Sam Riley is remarkable as Curtis, a miserable teenager who marries young, has a kid, works behind a desk at an employment exchange, and writes gloomy lyrics for his struggling band's dirge-like tunes. He seems baffled and unsettled when he becomes a small-fame-without-money cult figure -- but this definitely isn't your typical "boo-hoo, the pressures of success" tale. His life and moods are further complicated by a case of epilepsy that numerous prescriptions fail to bring under control.
Samantha Morton is thoroughly convincing as Curtis' stoic wife Deborah, who sees her husband become increasingly detached and distant from her and their daughter but has no idea what to do about it. Curtis is torn between his obligation to his small family and his love for Belgian music journalist Annik Honore (Alexandra Maria Lara).
Refreshingly, neither woman is presented as a demon. Deborah clearly loves and cares about Curtis, and is hurt by his lack of attention, but she never comes across as a haranguing harpie who has driven her man into another woman's arms.
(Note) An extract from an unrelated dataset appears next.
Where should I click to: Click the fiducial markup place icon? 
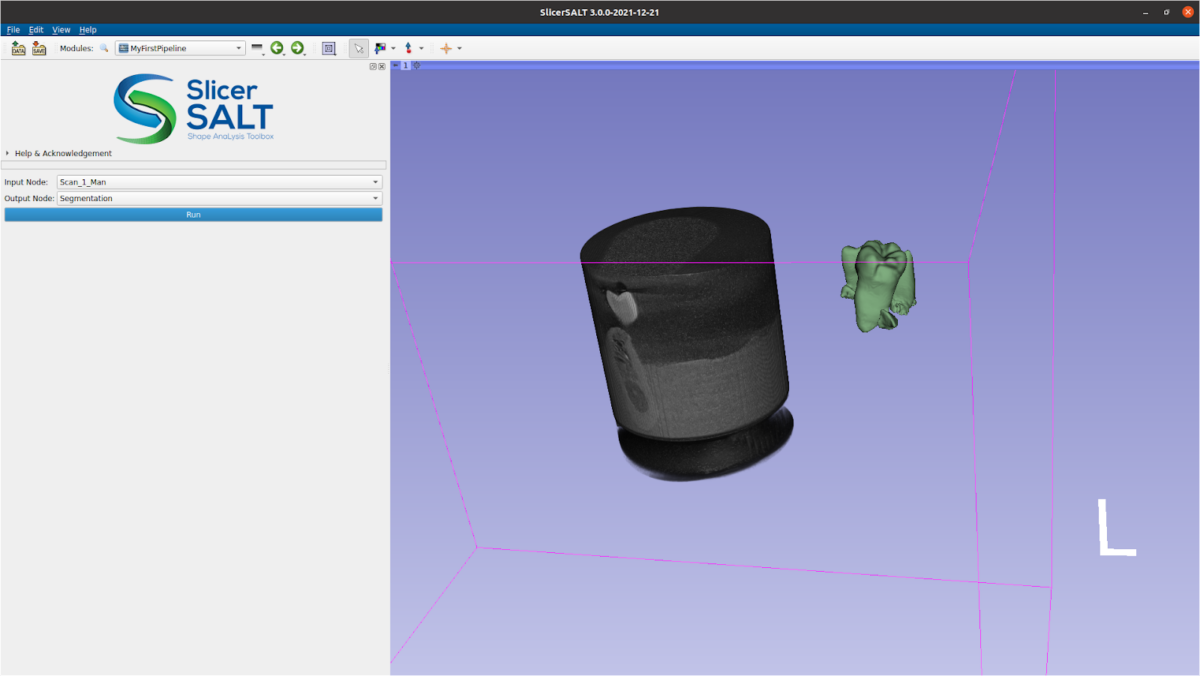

Annik is undeniably more exotic and beautiful than Deborah, but is portrayed as a loving artistic soulmate who simply had the bad luck to meet Curtis after he already was "taken," rather than as a heartless, homewrecking groupie.
What's impressive is that "Control" works so well as a story that the excellent music performances in it almost seem secondary. Riley does his own singing on most of the songs, and is impressive at recreating Curtis' sometimes manic style and voice-of-doom vocals without doing strictly soundalike impersonations. I actually liked the movie versions of many songs here more than the real Joy Division's originals. (Heresy! Heresy!)
This is easily one of the best movies of 2007.
What's great about it: Stark, Unsentimental and Sad Bio of Singer Ian Curtis
What's not so great: If Curtis ever had a good laugh, you wouldn't know it
I would recommend this to a friend!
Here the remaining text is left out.